Al campo de prisioneros
A los 20 años, Bolaño ya estaba fuertemente empapado del estilo de la juventud mexicana de la época. Sus botas, el pelo largo y los ocho mil kilómetros que llevaba a cuestas eran sinónimo de guerrillero para cualquier militar con paranoia. Naturalmente, lo detienen y es encerrado en un campo de prisioneros en el sur de Chile. Esa experiencia lo inspiraría para el cuento Detectives, del libro Llamadas telefónicas y la novela Estrella distante.
No duró mucho en el campo. «¿Tú erís Roberto Bolaño?, ¡Hola poh huevón! ¿Qué hacís aquí encerrao?», le dijo probablemente aquel policía que custodiaba en centro de detención. Era un antiguo compañero de la escuela que lo reconoció y lo ayudó a salir de allí.
Al poco tiempo regresó a México y se juntó con sus amigos amantes de la poesía. Con la rabia del fracaso a cuestas, fundaron el Infrarrealismo, un movimiento artístico que se proponía como vanguardia, rechazando «la mafia de la literatura mexicana», encabezada por Octavio Paz, la vaca sagrada de las letras de México.
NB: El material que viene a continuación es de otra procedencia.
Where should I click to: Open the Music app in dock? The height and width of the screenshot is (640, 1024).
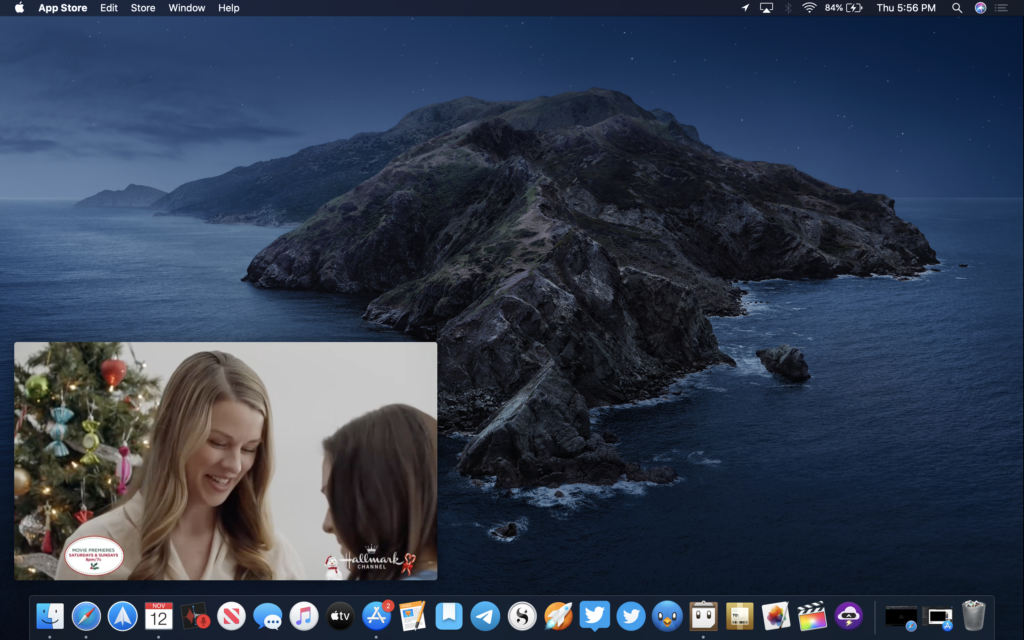coord(304,615)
Ese desprecio lo conservaría siempre y sus víctimas fueron notorias, desde «la escribidora» Isabel Allende hasta el mundo editorial español.
El manifiesto de los infrarealistas era tan delirante como intrascendente fue el movimiento, pero la frescura y la rabia que salieron de allí se pueden disfrutar en este extracto del 1er manifiesto (1976), firmado por Bolaño:
«La muerte del cisne, el último canto del cisne, el último canto del cisne negro, NO ESTÁN en el Bolshoi sino en el dolor y la belleza insoportables de las calles. Un arcoiris que principia en un cine de mala muerte y que termina en una fábrica en huelga. Que la amnesia nunca nos bese en la boca. Que nunca nos bese. Soñábamos con utopía y nos despertamos gritando…¡DÉJENLO TODO, NUEVAMENTE/ LÁNCENSE A LOS CAMINOS!«.
El nóbel latinoamericano
De aquella experiencia, junto a su inseparable amigo el poeta Mario Santiago, correrían ríos de tinta en sus trabajos posteriores, llegando a su máxima expresión en Los detectives salvajes, donde Ulises Lima (Santiago) y Arturo Belano (adivinen quién) protagonizan una de las novelas más importantes del escritor. Los Detectives lo llevarían al más alto reconocimiento de las letras latinoamericanas, el premio Rómulo Gallegos, en 1999.
En su discurso de agradecimiento por el premio, Bolaño escribe un magistral y conmovedor pasaje sobre su propia vida y obra: «Todo lo que he escrito es una carta de amor o de despedida a mi propia generación, los que nacimos en la década del 50 y los que escogimos en un momento dado el ejercicio de la milicia, en este caso sería más correcto decir la militancia, y entregamos lo poco que teníamos, lo mucho que teníamos, que era nuestra juventud, a una causa que creímos la más generosa de las causas del mundo y que en cierta forma lo era, pero que en la realidad no lo era».
«De más está decir que luchamos a brazo partido, pero tuvimos jefes corruptos, líderes cobardes, un aparato de propaganda que era peor que una leprosería, luchamos por partidos que de haber vencido nos habrían enviado de inmediato a un campo de trabajos forzados, luchamos y pusimos toda nuestra generosidad en un ideal que hacía más de cincuenta años que estaba muerto, y algunos lo sabíamos, y cómo no lo íbamos a saber si habíamos leído a Trotski o éramos trotskistas, pero igual lo hicimos, porque fuimos estúpidos y generosos,como son los jóvenes, que todo lo entregan y no piden nada a cambio, y ahora de esos jóvenes ya no queda nada, los que no murieron en Bolivia murieron en Argentina o en Perú, y los que sobrevivieron se fueron a morir a Chile o a México, y a los que no mataron allí los mataron después en Nicaragua, en Colombia, en El Salvador. Toda Latinoamérica está sembrada con los huesos de estos jóvenes olvidados».